Ce qui se passe aujourd’hui aux Etats-Unis n’a donc rien d’original : Des milliardaires appuient un candidat, lui-même millionnaire devenu milliardaire par un premier passage au pouvoir. Ces milliardaires attendent de ce président qu’il serve leurs intérêts, sous forme de marchés publics, de réglementation et d’une fiscalité favorable et d’une menace sur les autres pays s’ils veulent nuire à leurs intérêts. On verra ce président menacer ses alliés européens et asiatiques s’ils veulent réguler les entreprises de Musk et Zuckerberg. En échange, il attend de ces soutiens qu’ils servent son pouvoir, en lui permettant de réaliser son rêve de domination du monde. Il est pour le moment beaucoup plus puissant qu’eux : si les huit premières entreprises américaines pèsent en bourse l’équivalent de 20% du PIB mondial, leurs profits, seule donnée comparable, est inférieure à 1% du PIB mondial.
Les précédents, dans le temps et dans l’espace, permettent de prévoir que ces milliardaires vont devenir de plus en plus riches, qu’ils exigeront du président une politique intérieure, des marchés publics et une politique étrangère à leur service. Qu’ils s’opposeront à des mesures qui les gêneront (sur les migrants dont ils ont besoin, sur les voitures électriques qu’ils vendent, sur des pays avec qui ils voudront commercer). Que ce président fera tout pour devenir plus riches qu’eux, et pour les faire tomber, le moment venu. Il a déjà commencé en créant son propre bitcoin sous le nom de $Trump, dont il espère tirer des centaines de milliards.
Qui l’emportera ? Dans un premier temps, le président Trump sera le maître, et se contentera de s’appuyer sur ces milliardaires. Certains d’entre eux demanderont qu’il reste plus longtemps au pouvoir, pour les servir, en expliquant que la démocratie est un moins bon mode de gouvernement que celui de l’entreprise, surtout quand le patron en est propriétaire.
Si Trump réussit à prolonger son pouvoir au-delà de quatre ans, ou à installer un de ses fils à sa place, ce qui semble peu vraisemblable (malgré le précèdent Bush et la tentative Kennedy) il fera comme tous les dictateurs et se débarrassera de ceux qui l’auront porté au pouvoir et qui pensaient en faire leur marionnette.
Plus vraisemblablement, il n’y parviendra pas, même si je suis convaincu qu’il essaiera.
Le sort du monde sera différent selon que le président Trump aura été assez puissant, dans les quatre années à venir, pour les maîtriser ; ou que ceux-ci auront réussi à lui échapper parce que leur terrain de chasse est mondial, et parce qu’ils dépendront moins que leurs prédécesseurs des commandes publiques.

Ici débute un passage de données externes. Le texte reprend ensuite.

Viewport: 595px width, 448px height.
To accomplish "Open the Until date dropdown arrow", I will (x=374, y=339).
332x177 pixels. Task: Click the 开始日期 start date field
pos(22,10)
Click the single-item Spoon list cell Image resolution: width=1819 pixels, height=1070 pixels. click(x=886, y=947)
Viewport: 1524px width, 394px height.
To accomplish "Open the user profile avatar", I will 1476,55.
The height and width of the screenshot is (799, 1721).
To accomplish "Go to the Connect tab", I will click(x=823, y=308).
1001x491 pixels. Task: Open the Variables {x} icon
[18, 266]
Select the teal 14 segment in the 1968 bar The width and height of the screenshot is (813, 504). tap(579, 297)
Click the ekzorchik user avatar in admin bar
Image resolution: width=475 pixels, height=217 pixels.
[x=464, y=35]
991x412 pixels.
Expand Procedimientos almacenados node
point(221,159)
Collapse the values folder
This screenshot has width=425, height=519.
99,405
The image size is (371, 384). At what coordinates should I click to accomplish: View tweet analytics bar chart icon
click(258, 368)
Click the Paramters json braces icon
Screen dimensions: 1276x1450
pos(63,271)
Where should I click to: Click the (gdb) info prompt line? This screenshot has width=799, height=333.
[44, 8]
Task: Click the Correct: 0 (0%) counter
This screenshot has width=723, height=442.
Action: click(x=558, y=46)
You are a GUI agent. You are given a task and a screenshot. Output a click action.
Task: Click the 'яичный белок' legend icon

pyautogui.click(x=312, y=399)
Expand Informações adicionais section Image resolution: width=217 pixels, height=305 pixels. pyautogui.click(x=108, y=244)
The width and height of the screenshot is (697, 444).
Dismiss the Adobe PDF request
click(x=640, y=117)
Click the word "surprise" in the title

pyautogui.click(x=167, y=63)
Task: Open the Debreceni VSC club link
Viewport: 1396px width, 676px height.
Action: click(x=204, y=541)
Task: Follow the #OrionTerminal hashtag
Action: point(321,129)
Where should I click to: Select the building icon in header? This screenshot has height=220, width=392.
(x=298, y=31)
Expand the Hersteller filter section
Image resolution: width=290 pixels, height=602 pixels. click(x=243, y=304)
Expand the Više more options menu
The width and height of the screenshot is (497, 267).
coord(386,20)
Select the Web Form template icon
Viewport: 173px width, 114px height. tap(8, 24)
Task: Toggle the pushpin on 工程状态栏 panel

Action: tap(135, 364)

Dans le premier cas, d’autres oligarques les remplaceront auprès du président suivant, sans doute une nouvelle fois liés à l’armée et en particulier la cyberdéfense. Dans le second cas, les oligarques d’aujourd’hui, devenus plus puissants que le président américain, quel qu’il soit, se voudront les maîtres de Washington et du monde.
Même si bien d’autres paramètres viendront compliquer cette équation, il ne faudra pas perdre de vue ce dilemme : Le monde aura bientôt le choix entre une dictature de Trump ou une dictature des oligarques américains. Les deux étant, un jour prochain, engagés dans une lutte à mort. Et avec ces gens-là, on ne négocie pas. On affronte.